I think a main point Sigung Bruce Lee had was that a lot of the "classical" martial arts comes with a lot of classical bagage.

That has a lot of it's own negatives.

I'm currently focusing on Jun Fan JKD at the Inosanto Academy - so of course we get a lot of "concepts" stuff.  I think that's fine - but I'm worried about adding without subtracting.  I don't want to end up with a whole new set of classical bagage myself.


Besides, I'm pretty sure that Modern Muay Thai is relatively new.  People probably weren't fighting in a riing with gloves 2000 years ago.  I understand a lot of Muay Thai is based on Krabi Krabong.  So you could argue that is the foundation of Muay Thai.

Similarly you can argue that Boxing, Fencing, and Wing Chun are the foundations of Jun Fan Jeet Kune Do (as a style - not a philosophy).


----------



## bushidomartialarts (May 2, 2007)

I put JKD in the same pile as aikido and kosho ryu kenpo here.  All three (for different reasons) are arts I'd recommend studying after you've aquired rank in another martial art.

In the case of JKD, practitioners can come quite a way along while maintaining some pretty bad habits.  The 'formless form' stresses spontaneity and flexibility so much  that the basics sometimes don't get the attention they deserve.

Kind of like with kids.  As adults we get to make our own decisions about a huge number of little things we'd never let our children make.  Gotta learn the rules before you decide to break them.


----------



## Robert Lee (May 3, 2007)

JKD is say a modern approach  to non classical Gung Fu. Any art the person must find there own use ,There freedom or they are just a robot to what they have tried to learn. Structure sure JKD has a set base to its learning and understanding. But agin if the person does not take there own personal apects from it It will never work. Any time you learn anything you represent your self from there. We have found out that NO art has the answers just a path to help you find your answers. The person does best what they have trained to a level where they perform. Structure in learning freedom in doing JKD and All arts have both. Just have to train and let go. No name when you do what you do Its yours


----------



## brothershaw (May 5, 2007)

1.-I think in these posts people are using structure and foundation interchangeably, when they are 2 seperate things.
2.- IMHO I beleive many people aredrawn to jkd because they think its a faster route or shortcut ( classical mess) however there is no way to avoid endless repetition - whether it be forms, kicks , punches etc boxing has a few strikes but a pro boxer has practiced those same strikes thousands of times endlessly.
3- IF you follow a "traditional" art you should find a unifying theory and unified way of movement and doing things, this "MAY" not be there in a styles that uses from different styles. In a given style things are done a cetain way to make everything fit like a puzzle, as opposed to training styles that may use the body differently, torque, root etc and trying to learn all those ways at once if you even try. 
4- At this point in time I believe alot of traditional systems are more geared towards preserving the style than creating good fighters efficiently, JKD appears to be concerned with figuring out what to preserve, Bruce Lee in my humble opinion was concerned with making fighters efficiently.


----------



## Xue Sheng (May 5, 2007)

Not knowing a whole lot about the state of JKD today I cannot comment on some of your post. However Bruce Lee as a martial artist was very skilled.
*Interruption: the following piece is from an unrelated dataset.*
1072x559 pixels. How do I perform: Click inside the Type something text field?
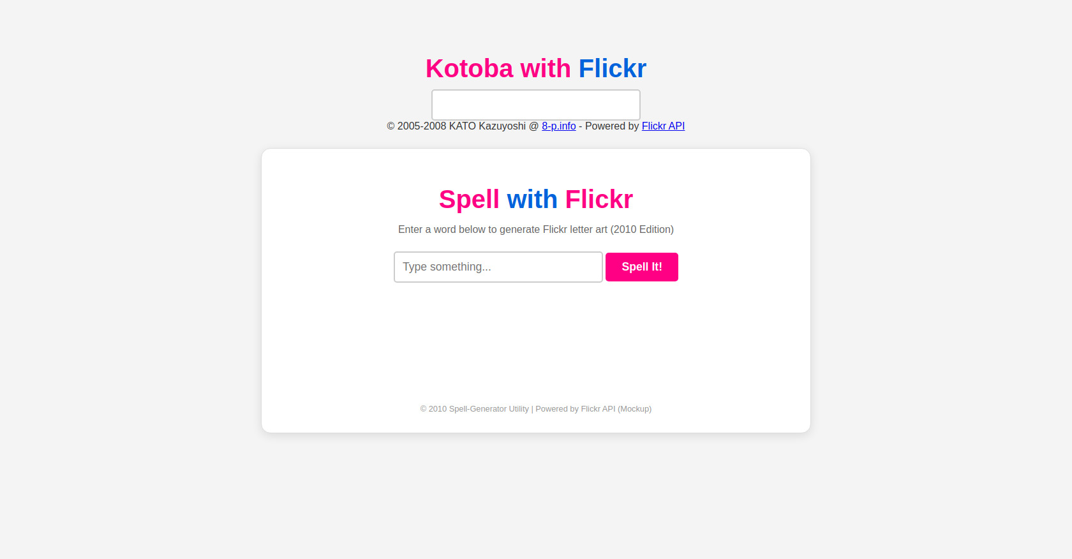[x=498, y=267]
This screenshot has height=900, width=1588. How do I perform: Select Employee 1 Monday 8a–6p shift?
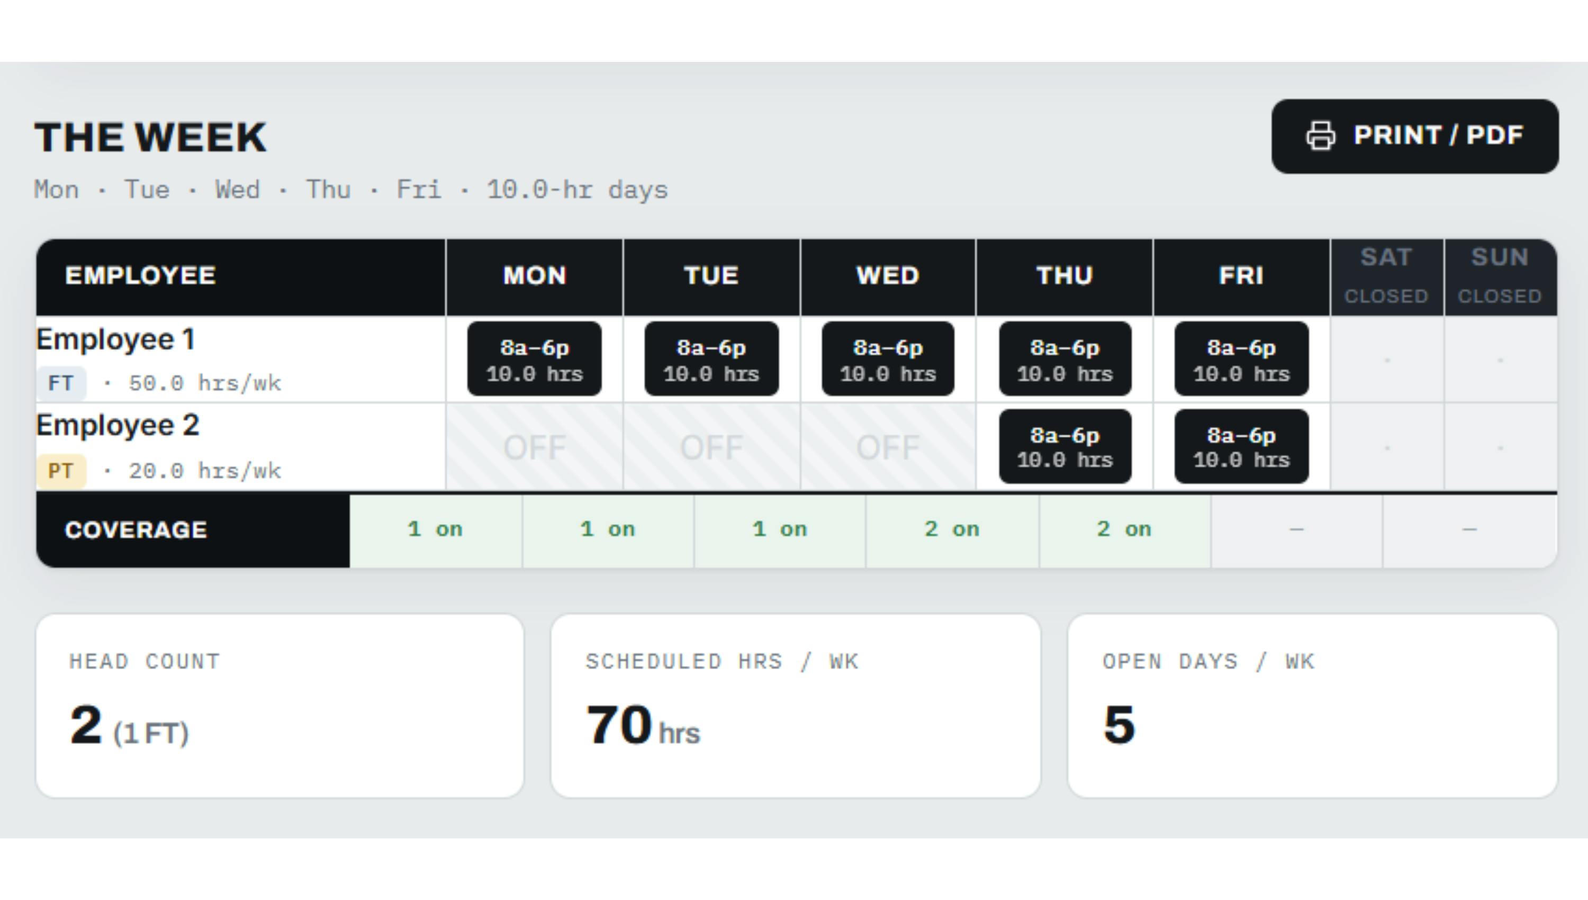(x=534, y=359)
The following 2 I can comment on however



K' Evans said:


> 2) JKD's lack of thousands of years of refinement and development of stances and techniques


 
This is a load of bunk. Sanda is not a thousand years old and it is incredibly effective and good at what it was designed for.

I would also venture to say that Systema and Krav Magna are not 1000 years old either, nor is Aikido, Judo, or Yiquan to name a few. 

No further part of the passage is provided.